To determine which order of the estimate to use it is necessary to calculate the test statistics, \(T_k\):
\[T_k = \frac{S_{jack,k+1} - S_{jack,k}}{\left ( var \left( S_{jack,k+1} - S_{jack,k} | S \right )\right )^2}\] \[var \left( S_{jack,k+1} - S_{jack,k} | S \right ) = \frac {S_{obs}}{S_{obs}-1} \left [ \sum_{i=1}^{n_1} \left ( b_{i}^2 n_i \right ) - \frac{\left ( s_{jack,k+1} - s_{jack,k} \right )^2 }{s_{obs}}\right ]\]where,
\[b_i = a_{i,k+1}-a_{i,k}\]For each \(T_k\) value, calculate its two-sided p-value.
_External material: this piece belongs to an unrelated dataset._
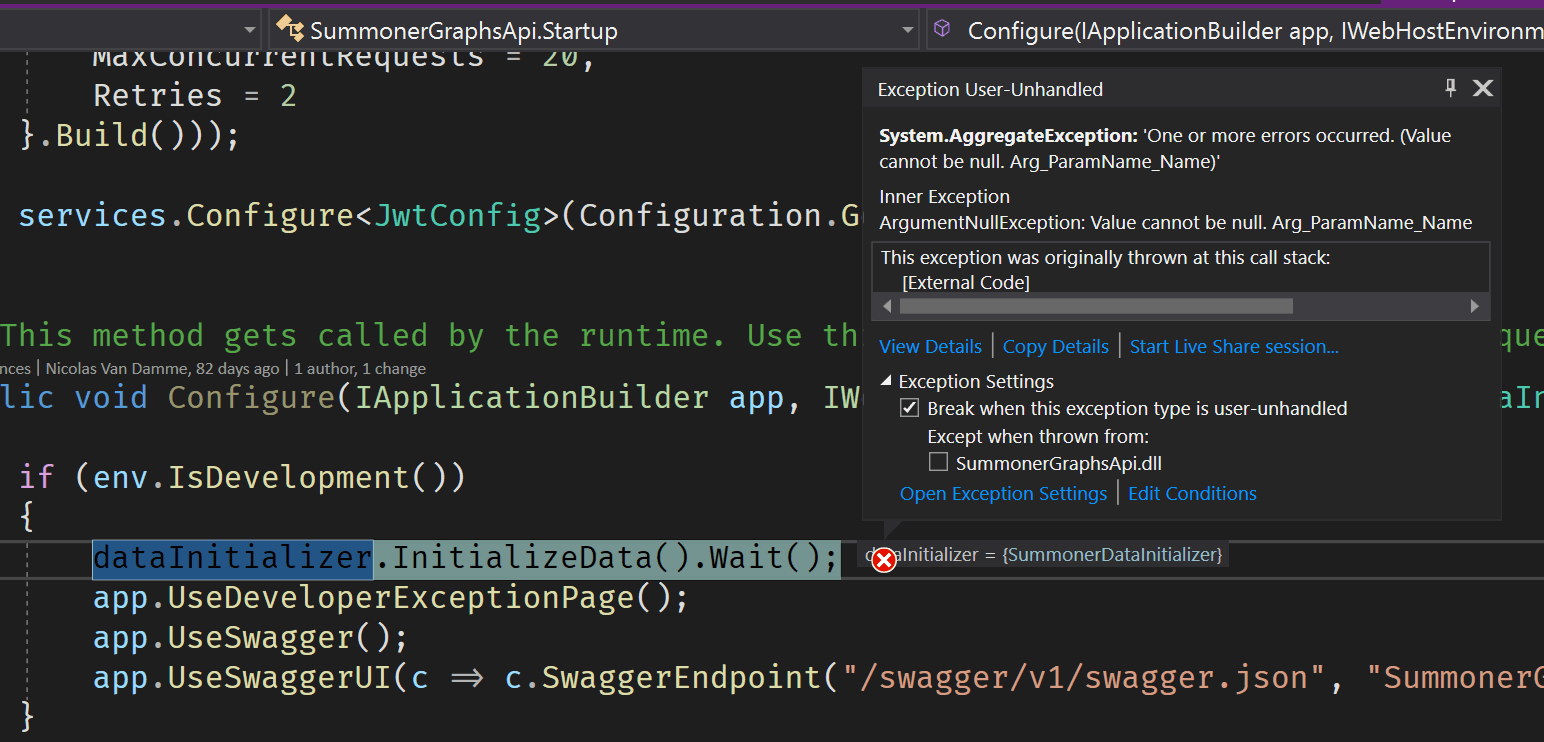Click the left arrow of call stack scrollbar

click(x=886, y=306)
Find the first k-value where \(P_k\)>0.05 and calculate c and d:
\[c = \frac {0.05 - P_{k-1}}{P_k - P_{k-1}}\] \[d_i = ca_{i,k} + \left( i-c \right )a_{i,k-1}\]With c and d, calculate the interpolated \(S_{jack}\) and its standard error:
\[S_{jack} = \sum_{i=1}^{n_1}d_i n_i\] \[se \left ( S_{jack} \right ) = \left ( \sum_{i=1}^{n_1} \left ( d_{i}^2 n_i\right )-S_{jack}\right )^{0.5}\]Open the file 98_lt_phylip_amazon.fn.sabund generated using the Amazonian dataset with the following commands:
mothur > cluster(phylip=98_lt_phylip_amazon.dist, cutoff=0.10)
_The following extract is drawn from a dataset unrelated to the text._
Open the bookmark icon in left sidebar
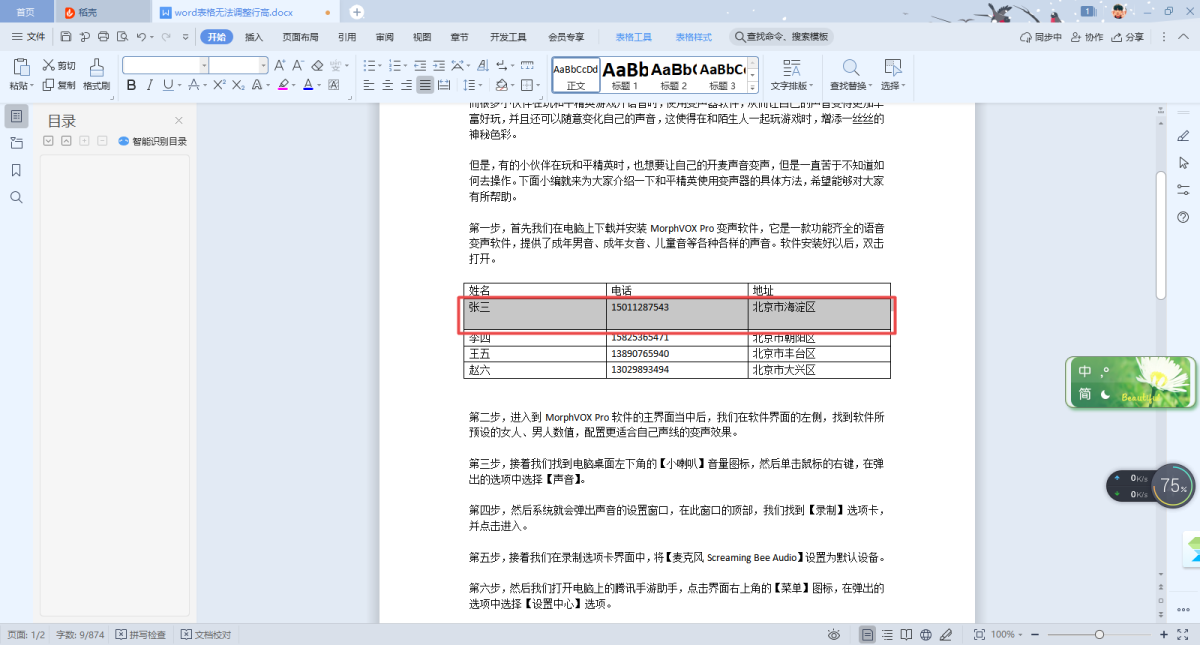coord(16,171)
The 98_lt_phylip_amazon.fn.sabund file is also outputted to the terminal window when the cluster() command is executed:
unique 2 94 2
0.00 2 92 3
0.01 2 88 5
0.02 4 84 2 2 1
0.03 4 75 6 1 2
0.04 4 69 9 1 2
0.05 4 55 13 3 2
0.06 4 48 14 2 4
0.07 4 44 16 2 4
0.08 7 35 17 3 2 1 0 1
0.09 7 35 14 3 3 0 0 2
0.10 7 34 13 3 2 0 0 3
The first column is the label for the OTU definition and the second column is an integer indicating the number of sequences in the dominant OTU. The Jackknife estimator is then calculated using the values found in the subsequent columns. For example, the calculations for an OTU definition of 0.03 and k=1 would include:
\[S_{jack,1} = 84 + \left ( -1 \right )^{2} {1 \choose 1} 75 = 159\] \[a_{11}=\left ( -1 \right )^{2} {1 \choose 1} + 1 = 2\] \[a_{21}= a_{31}= a_{41}=1\] \[var \left( S_{jack,1} \right ) = \left(a_{11}^2 \right) 75 + \left(a_{21}^2 \right) 6 + \left(a_{31}^2 \right) 1 + \left(a_{41}^2 \right) 2-S_{jack,k}= \left(4\right) 75 + \left(1\right) 6 + \left(1\right) 1 + \left(1\right) 2 -159= 150\]The statistics for the remaining k’s and the Tk and Pk can be calculated:
k Sj,k var Tk Pk
1 159 150 13.91 <0.0001
2 228 450 8.89 <0.0001
3 292 938 5.77 <0.0001
4 350 1700 3.36 0.0008<---
5 399 2940 1.54 0.1235<---
6 434 5250
The p-value crosses 0.05 between a order of 4 and 5 and you can calculate a c-value of 0.40 and the interpolated \(S_{jack}\) of 369.64 with 95% confidence interval between 278.98 and 460.30.
Running...
mothur > summary.single(calc=jack)
...and opening 98_lt_phylip_amazon.fn.summary gives:
label Jackknife Jackknife_lci Jackknife_hci
unique 1549.202880 939.980213 2158.425548
0.00 1106.253448 698.849662 1513.657235
0.01 705.482860 471.308255 939.657466
0.02 623.978806 464.534765 783.422847
0.03 369.639494 278.978083 460.300904 <---
0.04 297.567063 221.375904 373.758221
0.05 185.682530 141.619413 229.745648
0.06 150.890195 116.993035 184.787355
0.07 117.801661 95.890012 139.713311
0.08 95.071587 78.049671 112.093503
0.09 95.406507 77.224837 113.588177
0.10 93.278681 74.883420 111.673942
These are the same values that we found above for a cutoff of 0.03.